Certamente, o docente deve participar da formulação do aparato de controle, já que é quem lida diretamente com a produção discente, seja em disciplinas, seja em orientações. Mas isso não significa atribuir a ele poder discricionário sobre o tema, a exemplo de algumas iniciativas, as quais, partindo de uma construção da política de baixo para cima, conferem ao docente, num primeiro momento, toda liberdade para estabelecer as regras que entender necessárias à sua disciplina.
Na ausência de medidas adicionais, essa etapa converge para uma mera chancela da direção em prol da manutenção do status quo, reafirmando as atribuições do docente nas suas atividades típicas. A aplicação de sanções que ultrapassem o escopo meramente disciplinar (i.e., notas, frequência e registro de ocorrências diversas), por exemplo, já dependeria de algum tipo de mecanismo institucional, ainda que genérico.

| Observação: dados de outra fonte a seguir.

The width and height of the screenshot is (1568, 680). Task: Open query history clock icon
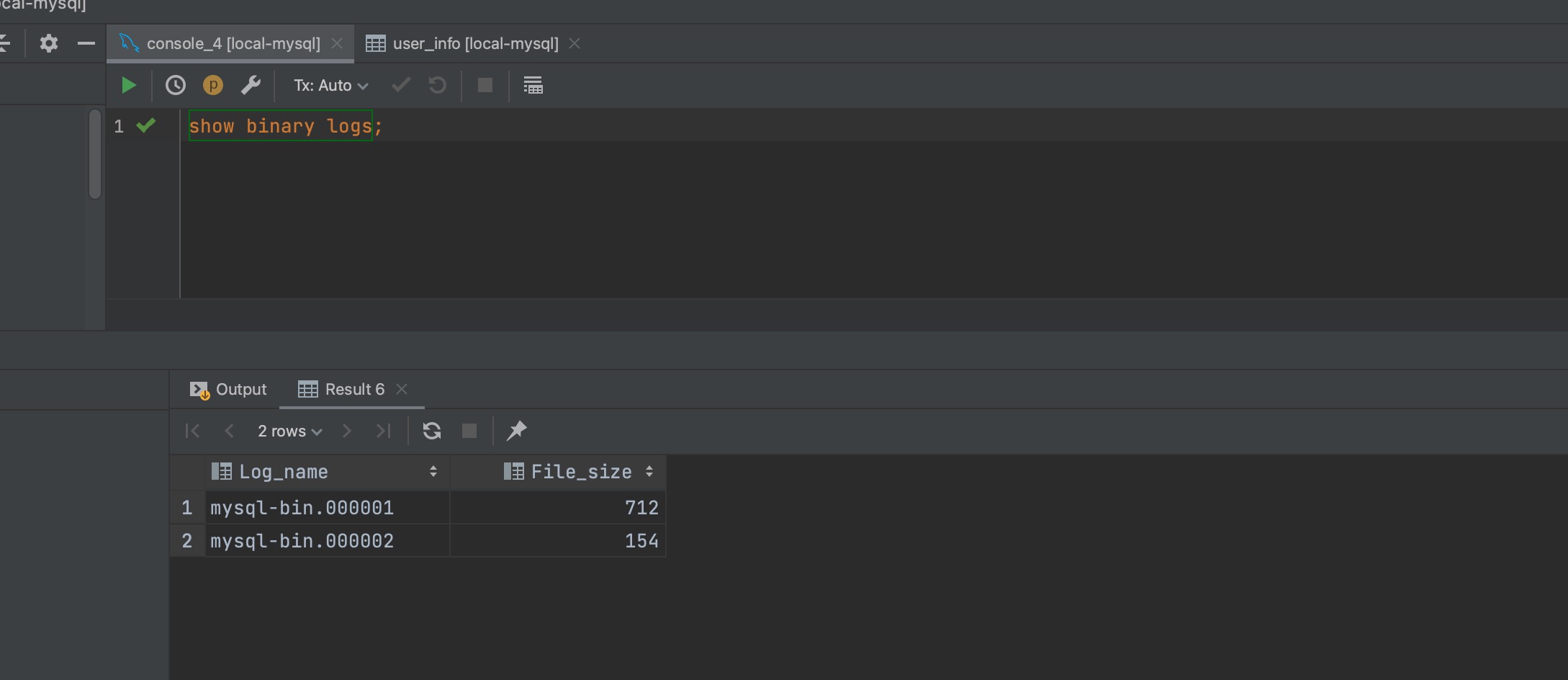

Incluir o docente no processo significa, antes de tudo, fornecer apoio para que ele se torne um agente nesse sentido. E, como ponto de partida, é preciso fornecer formação em metodologia de ensino e formação em IA. O docente deve ter clareza de suas escolhas metodológicas, de modo que seus métodos sejam adequados à consecução dos objetivos pedagógicos. Por exemplo, o uso de IA generativa em trabalhos disciplinares é: (i) obrigatório, (ii) recomendado, (iii) tolerado, (iv) desaconselhado ou (v) proibido? Qual o objetivo pedagógico dessa regra? A regra é adequada ao objetivo?
Pensar no uso acadêmico da IA pelos objetivos do ensino confere uma perspectiva ampla, já que questões pragmáticas das profissões são consideradas na formulação da política. A IA generativa, como ferramenta de automação, é, antes de tudo, uma ferramenta de produtividade na produção de conteúdo. Se bem utilizada, pode auxiliar na redação de trabalhos, inclusive de titulação, sem comprometer a natureza autoral da produção de conhecimento.
Por essa razão, há políticas que afastam a capacidade autoral do conteúdo gerado por máquina, não pela desnecessidade de indicação de sua geração ou pelo afastamento de eventual fraude acadêmica, mas pela responsabilização do usuário desse conteúdo da mesma maneira que um texto de autoria própria. Ou seja, não pode o usuário invocar em seu benefício o uso de conteúdo robótico por eventuais defeitos que contenha, sendo ele o garantidor da sua qualidade.
Caminhamos para a era da autoria e coautoria robótica na academia, tal qual já acontece com conteúdos digitais diversos. Para que isso seja produtivo para a academia e justo para sua comunidade, ela precisa ser regulada pelos seus agentes. Já há um número de iniciativas nesse sentido. É questão de tempo para que a comunidade fixe as normas que devem gerir a produção acadêmica. Quem não o fizer agora terá de fazê-lo em outro momento, atrás da concorrência e longe da excelência.